Só na última década, devido a um acordo entre Buenos Aires e Londres, foi autorizado que uma equipe da Cruz Vermelha e da EAAF (Equipe Argentina de Antropologia Forense) realizasse o trabalho de identificação dos cadáveres -que até então tinham em suas lápides só a inscrição "Soldado argentino, somente conhecido por Deus".
"Não se pode ter 40 anos de impunidade para crimes como esses. A tortura aos jovens soldados nas Malvinas é um crime de lesa-humanidade, e sem saldarmos essa dívida não seremos nunca uma democracia plena", diz outro ex-combatente, Rodolfo Carrizo.
Eduardo José Ortuondo, que alega ter sido uma das vítimas dos chefes militares, conta que foi amarrado nu. "Ao ar livre, sob a neve, levando pancadas a cada tanto de tempo de um superior. Isso por oito horas e aos olhos de todos os companheiros", afirma.
"As Forças Armadas diziam em muitos certificados de óbito que os soldados foram abatidos em combate. Mas muitos deles não morreram em batalha nenhuma. Somos testemunhas de que morreram sob tortura por parte de genocidas."
Em 2015, a Comissão Interamericana de Direitos Humanos, ante o acúmulo de denúncias que não recebiam resposta da Justiça, pediu ao governo argentino um pronunciamento sobre o caso. No último dia 26, data do aniversário do golpe militar, veteranos da Guerra das Malvinas marcharam em frente ao Obelisco, no centro de Buenos Aires, para também marcar sua pressão.

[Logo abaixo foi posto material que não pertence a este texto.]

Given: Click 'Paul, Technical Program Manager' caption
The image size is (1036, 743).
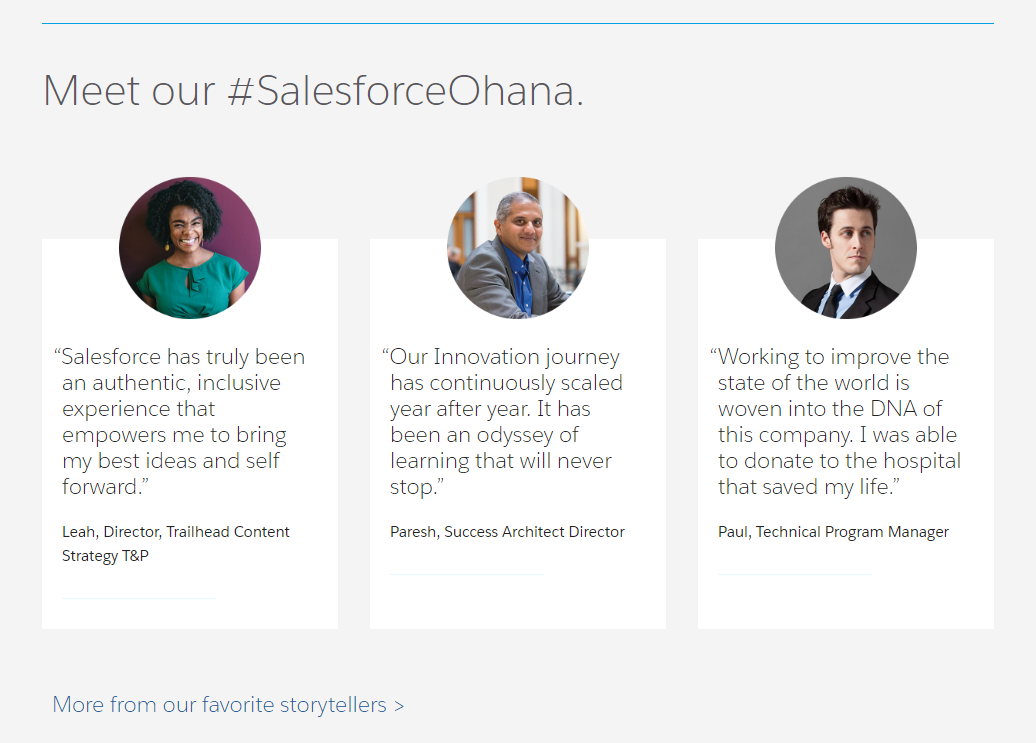Looking at the screenshot, I should [833, 532].
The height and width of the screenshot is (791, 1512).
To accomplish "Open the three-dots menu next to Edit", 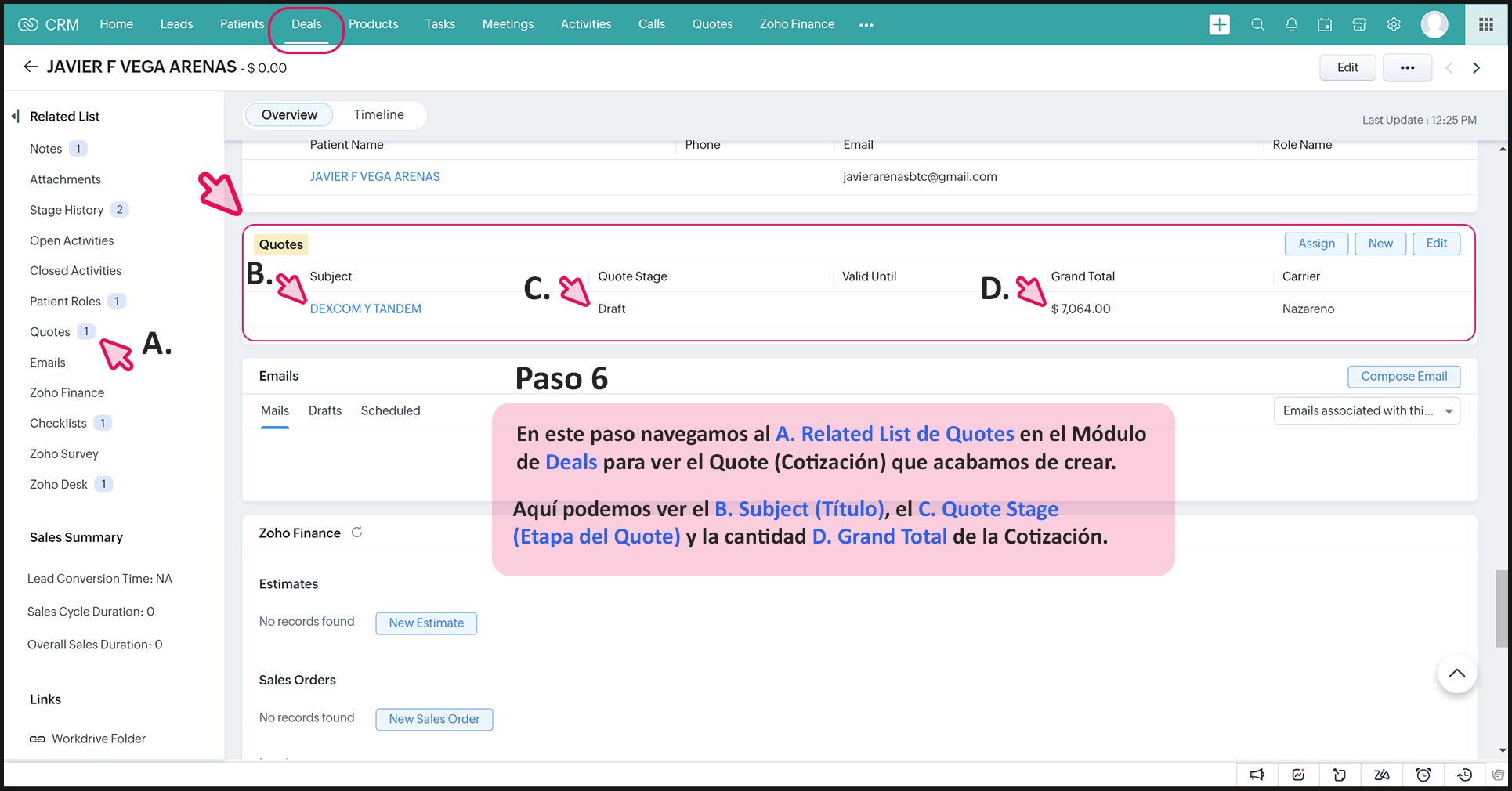I will (1407, 68).

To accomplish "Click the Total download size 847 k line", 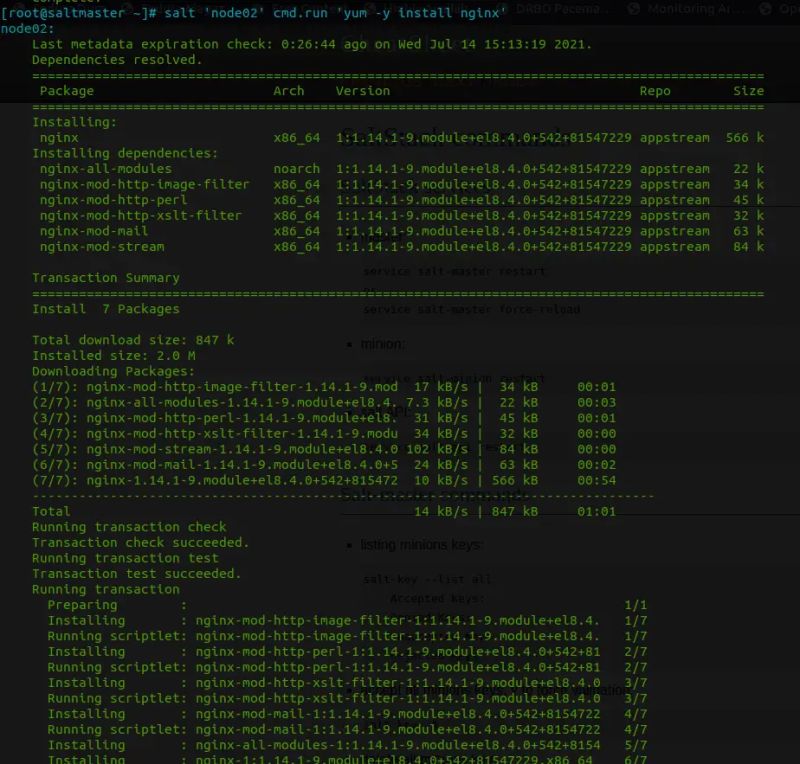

"É necessário que o Estado se pronuncie sobre o fato de esses abusos configurarem crime contra a humanidade", defende o historiador Federico Lorenz. "A questão jurídica é muito complicada. Nas primeiras denúncias, ainda nos anos 1980, os oficiais pediam a aplicação do código militar, o que anularia os delitos, e agora se defendem com a prescrição."
Para o estudioso, porém, a complexidade jurídica é só um dos fatores envolvidos. "Nem todos os torturados –e mesmo os ex-combatentes em geral– querem admitir que as torturas eram generalizadas, porque de algum modo isso relativizaria o sacrifício que fizeram pelas Malvinas, diminuiria seu heroísmo", afirma.
"O mais complexo nesse assunto é que tudo está no mesmo pacote. Não existe a guerra por um lado e a ditadura e seus crimes por outro; ocorreu tudo junto."